The next line fits the transformer **and** the model; there was no need to call `preprocessor.fit()` before this.

In [28]:
pipeline.fit(df_train, y_train_log);

Note how I passed in `df_train`, not `df_train_enc`.

In [29]:
pipeline.predict(df_train)

array([11.97330353, 11.69417912, 11.9050535 , ..., 12.20638141,
       11.99713426, 11.81988184])

In [30]:
pipeline.score(df_train, y_train_log)

0.8963159928298279

In [31]:
pipeline.score(df_valid, y_valid_log)

0.8913218700485418

We'll use this `Pipeline` on the combined train and validation sets:

In [33]:
cross_val_score(pipeline, df_trainvalid, y_trainvalid_log, cv=10)

array([0.91329227, 0.86442022, 0.84424495, 0.87895509, 0.90585488,
       0.89379337, 0.86963715, 0.90347339, 0.58863687, 0.91024683])

- Does this solve the problem?
  - Discuss for 2-3 minutes.
  - Don't look ahead!
  
<br><br><br><br><br><br>

Yes! Why does this work?

- Because `cross_val_score` calls `fit` for each fold.
- And this includes fitting the preprocessor.
- Thus, there is actually no difference between `df_train` and `df_valid` - nothing has actually been done to them yet!
  - `df_trainvalid` is just the part that's not the test set, that's all.

(optional note) Yet another idea could be to do the cross-validatin using only the validation split. I believe this does not technically violate the Golden Rule, but it's very wasteful in terms of data and is also not really representative of how your model will eventually be trained. The `Pipeline` approach is much better. 

## Pipelines and hyperparameter optimization (5 min)

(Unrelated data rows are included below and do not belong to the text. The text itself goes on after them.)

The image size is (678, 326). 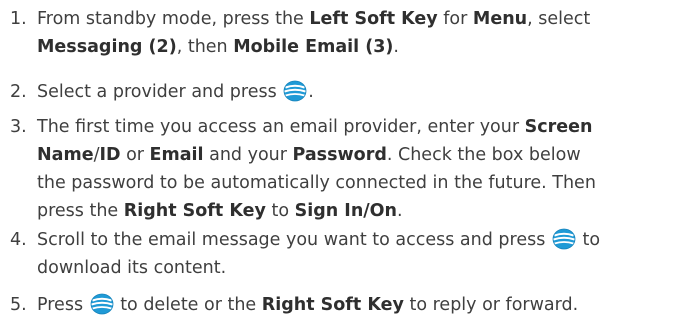 What do you see at coordinates (558, 127) in the screenshot?
I see `screen-label: Screen` at bounding box center [558, 127].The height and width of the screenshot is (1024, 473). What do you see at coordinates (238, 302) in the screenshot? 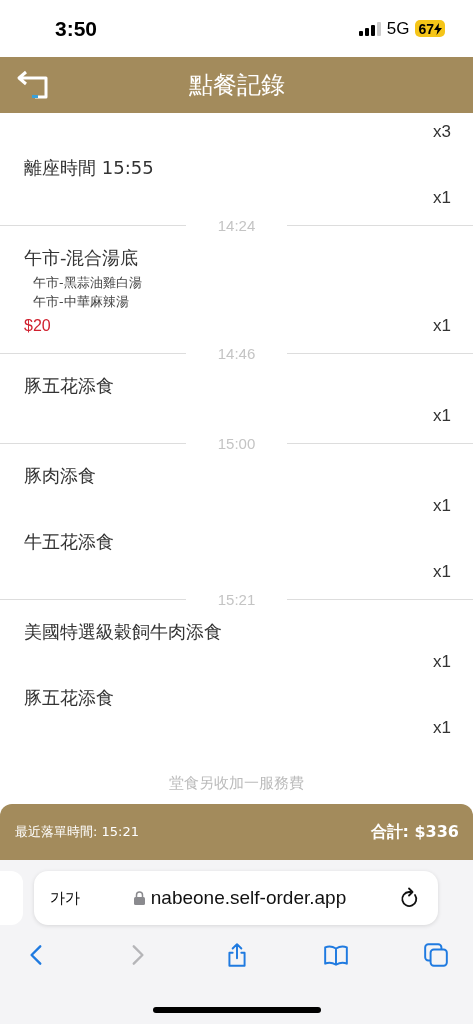
I see `item-option: 午市-中華麻辣湯` at bounding box center [238, 302].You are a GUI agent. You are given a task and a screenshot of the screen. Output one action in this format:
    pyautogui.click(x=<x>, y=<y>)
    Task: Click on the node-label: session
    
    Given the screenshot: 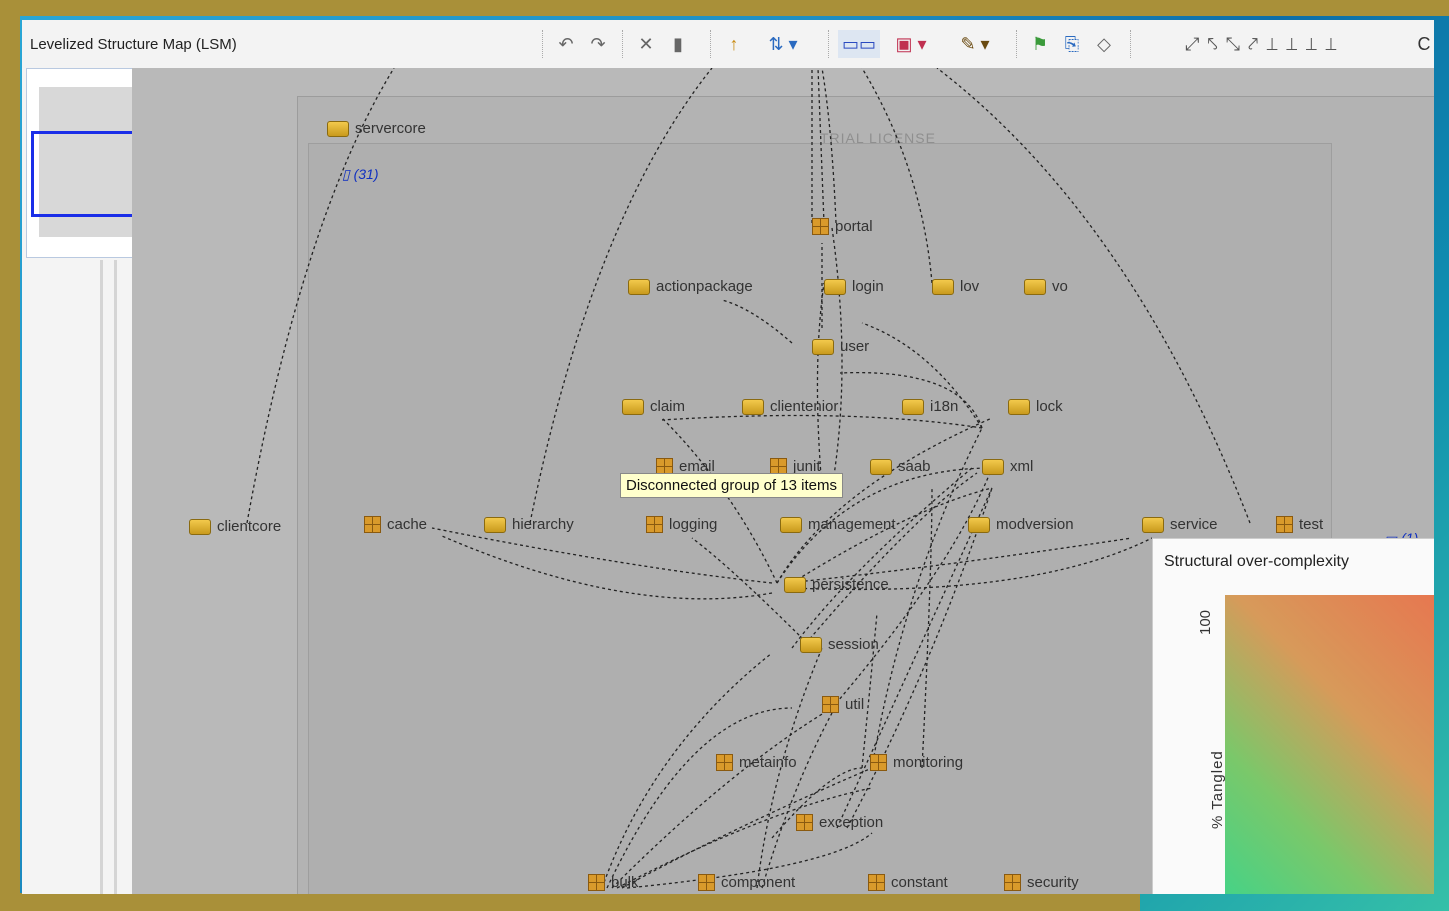 What is the action you would take?
    pyautogui.click(x=854, y=644)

- The same problems arise when doing hyperparameter optimization, simply because these methods do cross-validation.
- We can avoid them with a `Pipeline` in the same way.
- I'll optimize `alpha`, so I'll create a new pipeline where `alpha` is not specified:

In [34]:
pipeline = Pipeline([('preprocessor', preprocessor),
                      ('model', Ridge())])

param_grid = {
    'preprocessor__numeric__imputer__strategy': ['mean', 'median'],
    'model__alpha': [1.0, 10, 100],
}

- Above: we have a nesting of transformers. 
- We can access the parameters of the "inner" objects by using `__` to go "deeper":
  - `model__alpha`: "the `alpha` of the model (of the pipeline)"
  - `preprocessor__numeric__imputer__strategy`: "the strategy of the imputer of the numeric transformer of the preprocessor (of the pipeline)"

In [35]:
grid_search = GridSearchCV(pipeline, param_grid, cv=10)
grid_search.fit(df_trainvalid, y_trainvalid_log);

In [36]:
grid_search.best_params_

{'model__alpha': 10, 'preprocessor__numeric__imputer__strategy': 'median'}

This is particularly useful when there are serious hyperparameters in the preprocessing pipeline, e.g. if you're using `CountVectorizer`.